▸ **DATASET CONTENT**
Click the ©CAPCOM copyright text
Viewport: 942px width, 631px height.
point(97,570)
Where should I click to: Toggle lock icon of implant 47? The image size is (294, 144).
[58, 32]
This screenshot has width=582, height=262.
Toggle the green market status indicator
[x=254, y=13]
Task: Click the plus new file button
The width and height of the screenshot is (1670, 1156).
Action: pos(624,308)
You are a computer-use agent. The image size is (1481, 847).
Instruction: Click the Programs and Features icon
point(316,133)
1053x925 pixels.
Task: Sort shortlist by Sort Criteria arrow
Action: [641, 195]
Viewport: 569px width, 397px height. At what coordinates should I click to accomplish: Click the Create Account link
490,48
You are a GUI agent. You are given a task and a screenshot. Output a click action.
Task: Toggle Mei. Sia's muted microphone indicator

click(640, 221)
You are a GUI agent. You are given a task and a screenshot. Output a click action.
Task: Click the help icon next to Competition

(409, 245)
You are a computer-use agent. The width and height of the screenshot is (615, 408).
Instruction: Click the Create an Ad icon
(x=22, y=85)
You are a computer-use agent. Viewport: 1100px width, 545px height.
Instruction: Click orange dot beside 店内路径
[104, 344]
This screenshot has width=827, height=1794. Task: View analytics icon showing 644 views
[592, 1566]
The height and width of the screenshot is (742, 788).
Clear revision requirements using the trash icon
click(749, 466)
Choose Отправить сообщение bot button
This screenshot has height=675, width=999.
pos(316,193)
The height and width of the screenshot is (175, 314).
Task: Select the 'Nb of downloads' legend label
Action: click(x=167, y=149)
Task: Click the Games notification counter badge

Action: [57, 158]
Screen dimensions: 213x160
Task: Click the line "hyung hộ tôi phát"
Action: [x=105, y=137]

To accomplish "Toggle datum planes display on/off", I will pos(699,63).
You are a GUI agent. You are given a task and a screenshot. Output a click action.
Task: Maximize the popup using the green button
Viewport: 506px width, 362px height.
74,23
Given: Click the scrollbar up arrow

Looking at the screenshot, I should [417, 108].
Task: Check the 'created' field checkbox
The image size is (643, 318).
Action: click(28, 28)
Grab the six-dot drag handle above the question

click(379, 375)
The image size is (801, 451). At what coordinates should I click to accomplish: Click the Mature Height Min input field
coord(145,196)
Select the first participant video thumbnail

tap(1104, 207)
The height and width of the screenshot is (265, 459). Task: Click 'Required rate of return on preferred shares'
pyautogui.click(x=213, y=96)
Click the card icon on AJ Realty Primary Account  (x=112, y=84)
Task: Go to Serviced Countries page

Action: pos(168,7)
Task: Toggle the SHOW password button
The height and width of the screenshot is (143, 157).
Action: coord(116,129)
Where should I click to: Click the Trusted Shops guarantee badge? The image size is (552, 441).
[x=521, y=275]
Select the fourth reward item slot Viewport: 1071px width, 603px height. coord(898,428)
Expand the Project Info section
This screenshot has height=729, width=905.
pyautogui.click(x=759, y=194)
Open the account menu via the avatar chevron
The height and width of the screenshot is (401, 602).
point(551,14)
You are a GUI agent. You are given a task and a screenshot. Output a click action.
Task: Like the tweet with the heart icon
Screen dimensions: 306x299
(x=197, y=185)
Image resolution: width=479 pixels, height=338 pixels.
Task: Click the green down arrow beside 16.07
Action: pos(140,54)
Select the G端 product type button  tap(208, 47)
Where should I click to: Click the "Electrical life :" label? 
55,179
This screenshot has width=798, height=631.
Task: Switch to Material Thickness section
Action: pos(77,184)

▸ **THE TASK**
All of the entries above need to be set down again exactly.

▸ **EXPECTED ANSWER**
Click the ©CAPCOM copyright text
Viewport: 942px width, 631px height.
point(97,570)
Where should I click to: Toggle lock icon of implant 47? The image size is (294, 144).
[58, 32]
This screenshot has width=582, height=262.
Toggle the green market status indicator
[x=254, y=13]
Task: Click the plus new file button
The width and height of the screenshot is (1670, 1156).
Action: pos(624,308)
You are a computer-use agent. The image size is (1481, 847).
Instruction: Click the Programs and Features icon
point(316,133)
1053x925 pixels.
Task: Sort shortlist by Sort Criteria arrow
Action: [641, 195]
Viewport: 569px width, 397px height. At what coordinates should I click to accomplish: Click the Create Account link
490,48
You are a GUI agent. You are given a task and a screenshot. Output a click action.
Task: Toggle Mei. Sia's muted microphone indicator

click(640, 221)
You are a GUI agent. You are given a task and a screenshot. Output a click action.
Task: Click the help icon next to Competition

(409, 245)
You are a computer-use agent. The width and height of the screenshot is (615, 408).
Instruction: Click the Create an Ad icon
(x=22, y=85)
You are a computer-use agent. Viewport: 1100px width, 545px height.
Instruction: Click orange dot beside 店内路径
[104, 344]
This screenshot has width=827, height=1794. Task: View analytics icon showing 644 views
[592, 1566]
The height and width of the screenshot is (742, 788).
Clear revision requirements using the trash icon
click(749, 466)
Choose Отправить сообщение bot button
This screenshot has height=675, width=999.
pos(316,193)
The height and width of the screenshot is (175, 314).
Task: Select the 'Nb of downloads' legend label
Action: click(x=167, y=149)
Task: Click the Games notification counter badge

Action: [57, 158]
Screen dimensions: 213x160
Task: Click the line "hyung hộ tôi phát"
Action: [x=105, y=137]

To accomplish "Toggle datum planes display on/off", I will pos(699,63).
You are a GUI agent. You are given a task and a screenshot. Output a click action.
Task: Maximize the popup using the green button
Viewport: 506px width, 362px height.
74,23
Given: Click the scrollbar up arrow

Looking at the screenshot, I should [417, 108].
Task: Check the 'created' field checkbox
The image size is (643, 318).
Action: click(28, 28)
Grab the six-dot drag handle above the question

click(379, 375)
The image size is (801, 451). At what coordinates should I click to accomplish: Click the Mature Height Min input field
coord(145,196)
Select the first participant video thumbnail

tap(1104, 207)
The height and width of the screenshot is (265, 459). Task: Click 'Required rate of return on preferred shares'
pyautogui.click(x=213, y=96)
Click the card icon on AJ Realty Primary Account  (x=112, y=84)
Task: Go to Serviced Countries page

Action: pos(168,7)
Task: Toggle the SHOW password button
The height and width of the screenshot is (143, 157).
Action: coord(116,129)
Where should I click to: Click the Trusted Shops guarantee badge? The image size is (552, 441).
[x=521, y=275]
Select the fourth reward item slot Viewport: 1071px width, 603px height. coord(898,428)
Expand the Project Info section
This screenshot has height=729, width=905.
pyautogui.click(x=759, y=194)
Open the account menu via the avatar chevron
The height and width of the screenshot is (401, 602).
point(551,14)
You are a GUI agent. You are given a task and a screenshot. Output a click action.
Task: Like the tweet with the heart icon
Screen dimensions: 306x299
(x=197, y=185)
Image resolution: width=479 pixels, height=338 pixels.
Task: Click the green down arrow beside 16.07
Action: pos(140,54)
Select the G端 product type button  tap(208, 47)
Where should I click to: Click the "Electrical life :" label? 
55,179
This screenshot has width=798, height=631.
Task: Switch to Material Thickness section
Action: pos(77,184)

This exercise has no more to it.